Conshohocken Art League to offer Japanese mixed media course

Painter-printmaker Julie Zahn stands with some of her work. Zahn will teach a course of Japanese mixed media techniques for the Conshohocken Art League.
Painter-printmaker Julie Zahn stands with some of her work. Zahn will teach a course of Japanese mixed media techniques for the Conshohocken Art League. Submitted photo — Conshohocken Art League
A piece of artwork by painter-printmaker Julie Zahn is seen.
A piece of artwork by painter-printmaker Julie Zahn is seen. Submitted photo — Conshohocken Art League

CONSHOHOCKEN >> Unless a trip to subtropical Okinawa beckons, Japanese cherry blossom time is still several weeks away.

On the other hand, you could try capturing the delicate grace of the iconic spring blooms in Conshohocken Art League’s upcoming classes in Japanese mixed media techniques.

Professional painter-printmaker Julie Zahn will lead the six-week series at CAL headquarters in the borough’s historic Mary Wood Park House starting Feb. 22. The Thursday night sessions are scheduled for 7 to 9 p.m. and cost $120.

CAL Director Eileen McDonnell says the classes are designed to expose artists to “inspired alternatives to the standard approach to a subject.”

“We’ll learn some interesting ways to work with paper, glue and pigments, founded in the classic Japanese traditions … stretching paper, hand-coloring and making our own prints,” she continues. “Bird imagery [will serve] as the initial springboard for a variety of hand-painted prints and/or collages, [while] students use their own sketches or reference photographs to begin some truly creative exploration.”

Philadelphia-based Zahn spent several years studying in Japan, but McDonnell speaks from her own experience in “the land of the rising sun.” The CAL director is a Lafayette Hill native who attended childhood classes at the local art center. But following her graduation from the former Archbishop Kennedy High School and Moore College of Art in the late 1970s, she spent a year working as a graphic designer in Tokyo and studying sumi-e, a form of Japanese monochrome ink painting, with a master of the technique at Tokyo’s Takabijutsu Atelier Mura.

“The experience was transformative,” McDonnell says. “The very approach to my previously traditional, Western-style compositions changed dramatically after studying there.
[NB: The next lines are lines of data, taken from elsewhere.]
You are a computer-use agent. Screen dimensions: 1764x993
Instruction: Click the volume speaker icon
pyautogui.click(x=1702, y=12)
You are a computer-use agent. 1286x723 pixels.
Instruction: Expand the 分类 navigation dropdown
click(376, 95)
Details became extraneous, essence more valuable.

“The Japanese incorporate a reverence for nature into their daily lives, no matter how frenetic. This capacity to extract appreciation for even the most fleeting, minute beauty is reflected in their respect for the very process of art-making as well.

“The simplification of forms into a spare composition, the subtle inclusion of tonal patterns and uncluttered economy of a brushstroke’s gesture are among the culture’s artistic gifts, … [and] following Julie’s example, both the novice and seasoned professional will find unexpected and welcome experimental opportunities to incorporate these novel tools into their own mixed media interpretation.”

After completing the four-year certificate program at Pennsylvania Academy of the Fine Arts, Zahn apprenticed with an antique screen restorer in Kyoto, Japan, and studied with a Japanese stencil dyeing (katazome) master.

“This taught her many ways to work with paper and has informed her studio practice ever since,” McDonnell says.

Zahn has also exhibited and taught at venues throughout the Greater Philadelphia area, and her work is included in a number of public collections. As a participant in last year’s CAL Visiting Artist Series, she spoke to the specialized methods and tools that drive that work.

Examples appear at juliezahn.net, and her technique is demonstrated in a video posted at vimeo.com/245602066.

Spots in Zahn’s upcoming Japanese mixed media classes may be reserved via CAL’s website, conshohockenartleague.org, or email to conshohockenartleague@gmail.com. Tuition includes supplies.

The organization’s spring roster features a variety of weekly adult, youth and teen classes as well as monthly open studio figure drawing sessions. The Zahn series is being offered as part of an ongoing selection of six-week specialty workshops.

CAL was established as a sketch club in October 1923 and is believed to be the oldest art group of its kind in Montgomery County. According to McDonnell and other CAL principals, its “curriculum still supports the 1923 template of classic composition, value, color theory and gesture for the beginner or returning student.”